The conversion of all 'E's to '`e' is an undesirable side effect of '`E' being mapped to E. This can be avoided by redefining the base letter again at the end of the word character list, for example:

set-char-mask "a" "`E`eEe"

Spell Support

The current language is set using the Language setting on General page of user-setup(3), if your required language is not listed you must first create the basic language support by following the guide lines in the Word Character section above. If you Language is listed, select it and enable it by either pressing Current or saving and restarting MicroEmacs. in a suitable test buffer run the spelling checker, one of three things will happen:

The Spelling Checker dialog opens and spelling is checked

The spelling checker is supported by the current language and can be used (the rules and dictionaries have been downloaded and installed).

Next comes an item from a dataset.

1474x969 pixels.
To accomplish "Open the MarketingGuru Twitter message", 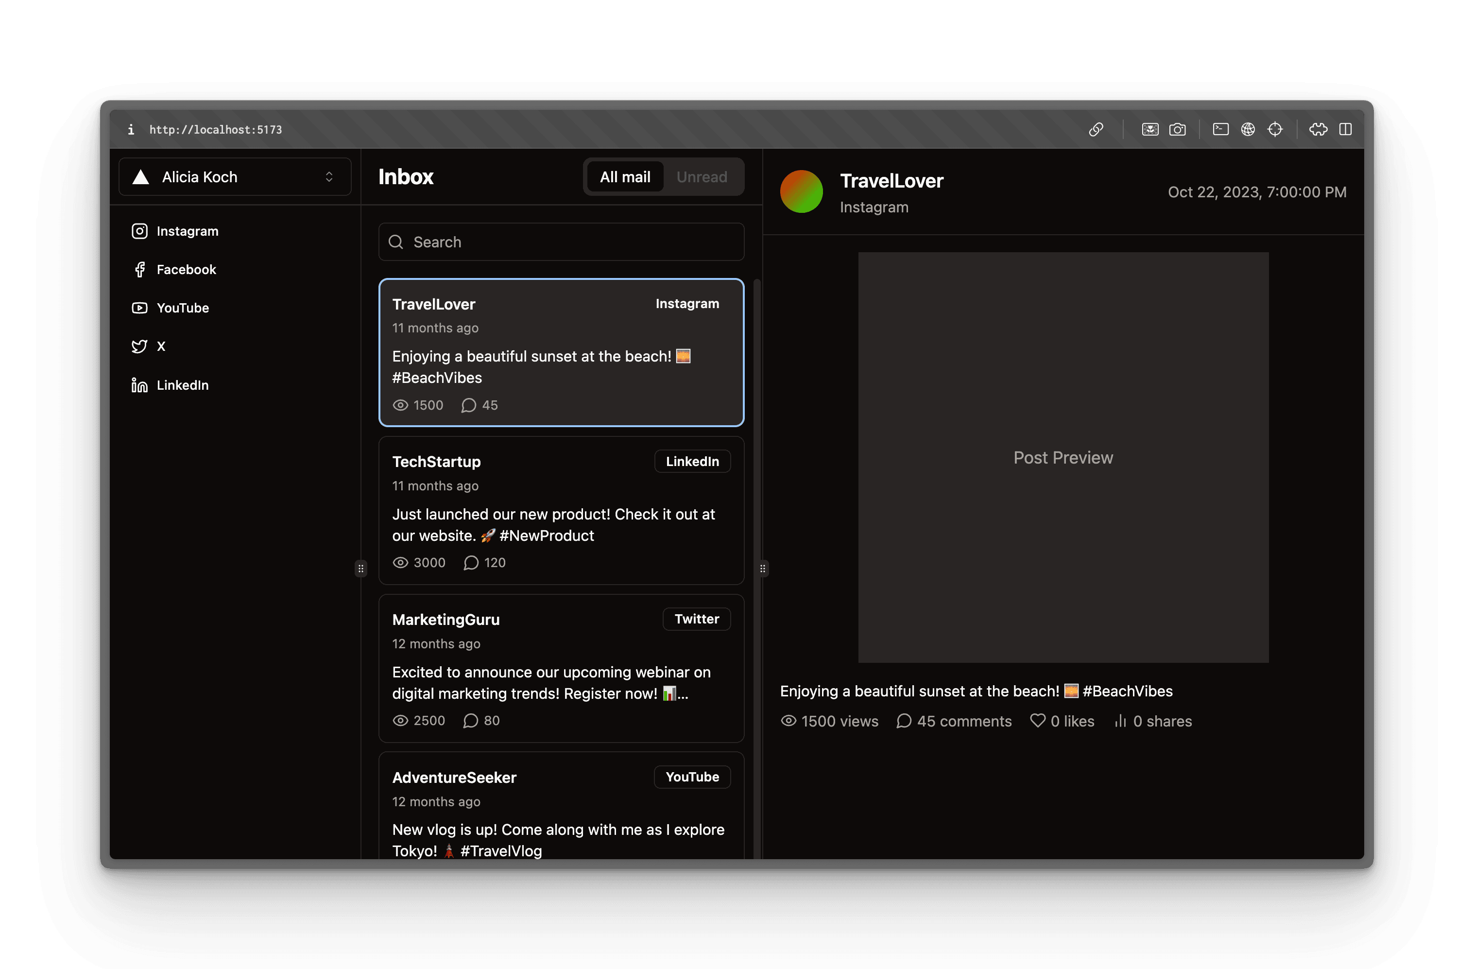I will [x=560, y=668].
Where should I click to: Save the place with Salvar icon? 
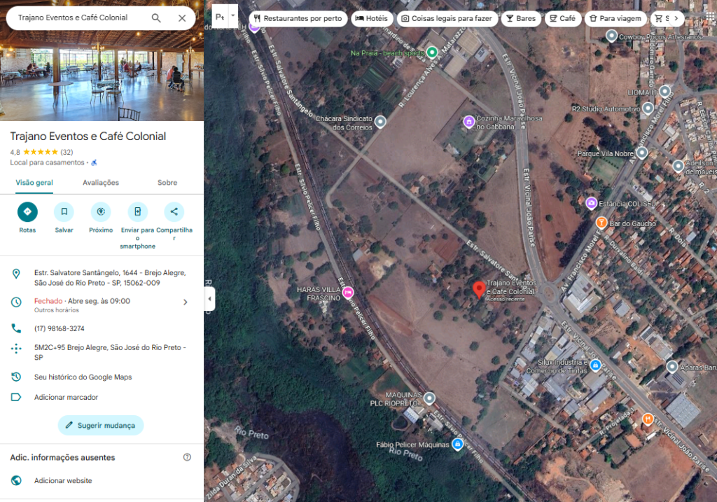[64, 211]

Dialog opens with the following error message:

Rules and dictionaries for language "XXXX" 
   are not available, please download.

The spelling checker is supported by the current language but the required rules and dictionaries have not been downloaded. You should be able to download them from the JASSPA website, see Contact Information. Once downloaded they must be placed in the MicroEmacs search path, i.e. where the other macro files (like me.emf) are located.

Dialog opens with the following error message:

Language "XXXX" not supported!

The spelling checker is not supported by the current language, see the following Adding Spell Support section.

Adding Spell Support

To support a language MicroEmacs's spelling checker requires a base word dictionary and a set of rules which define what words can be derived from each base word in the dictionary. The concept and format of the word list and rules are compatible with the Free Software Foundation GNU ispell(1) package.

The best starting point is to obtain ispell rules and word lists in plain text form, the web can usually yield these. Once these have been obtained the rules file (or affix file) must be converted to a MicroEmacs macro file calling the add-spell-rule(2) command to define the rules. The rule file should be named "lsr<lang-id>.emf" where "<lang-id>" is the spelling language id, determined by the .spell.language variable set in the language.emf macro file.

The spellutl.emf macro file contains the command spell-conv-aff-buffer which will attempt to convert the buffer but due to formatting anomalies this process often goes wrong so using the command spell-conv-aff-line (also contained in spellutl.emf) to convert a single line is often quicker. See existing spelling rule files (lsr*.emf) for examples and help on command add-spell-rule(2).

Note: the character set used by the rules should be the most appropriate ISO standard (see Displayed Character Set section), this can make the process much more difficult if the current character set not compatible, if you are having difficulty with this please e-mail JASSPA Support.

Once the rules have been created, create a dictionary for the language from the word lists, see help on command add-dictionary(2). The dictionary file name should be "lsdm<lang-id>.edf", if the dictionary is large and can be split into two sections, a set of common words and a set of more obscure ones, create two dictionaries calling the dictionary containing obscure words "lsdx<lang-id>.edf" and the other as above.

Once the generated word and dictionary files have been place in the MicroEmacs search path, the spelling checker should find and use them. Please submit your generated support to MicroEmacs for others to benefit.